The final word in the American judicial system belongs to the Supreme Court, whose last major pronouncement -- in 1939! -- seemed to favor the collective interpretation. That year, the court reinstated the prosecution of two men for carrying sawed-off shotguns across state lines, saying there was no evidence that such weapons had a “reasonable relationship to the preservation or efficiency of a well regulated militia.”

Unfortunately, the 1939 court defined “militia” so broadly -- “all males physically capable of acting in concert for the common defense” -- that advocates of an individual right to gun possession claim the decision actually supports their reading. That allowed Silberman to declare that the district’s definition, which refers to militias such as the National Guard, “is just too narrow.” But his definition is too broad, even if it allows for “the same sort of reasonable restrictions [on gun ownership] that have been recognized as limiting, for instance, the 1st Amendment.”

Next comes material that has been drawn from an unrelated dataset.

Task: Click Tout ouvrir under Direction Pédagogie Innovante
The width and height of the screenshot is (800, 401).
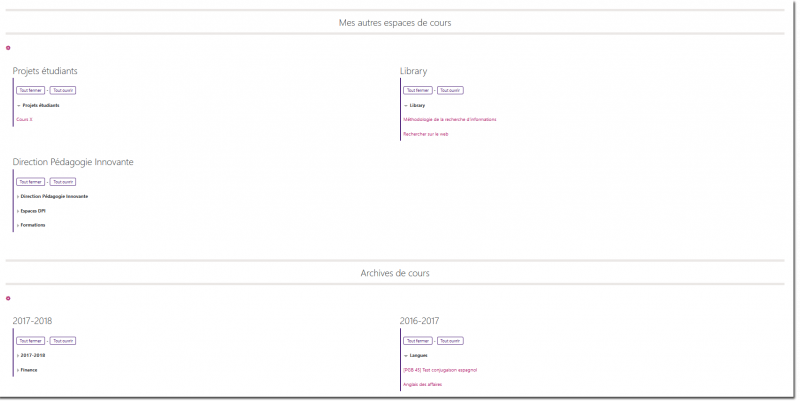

In theory, it’s desirable for the Supreme Court to resolve contradictions between lower courts about the meaning of the Constitution. In the real world -- where gun violence mocks the “pursuit of happiness” guaranteed by the Declaration of Independence -- clarity would come at the cost of public safety if the justices adopted Silberman’s unpersuasive view of the 2nd Amendment. This issue cries out for the “judicial modesty” that Chief Justice John G. Roberts Jr. has celebrated.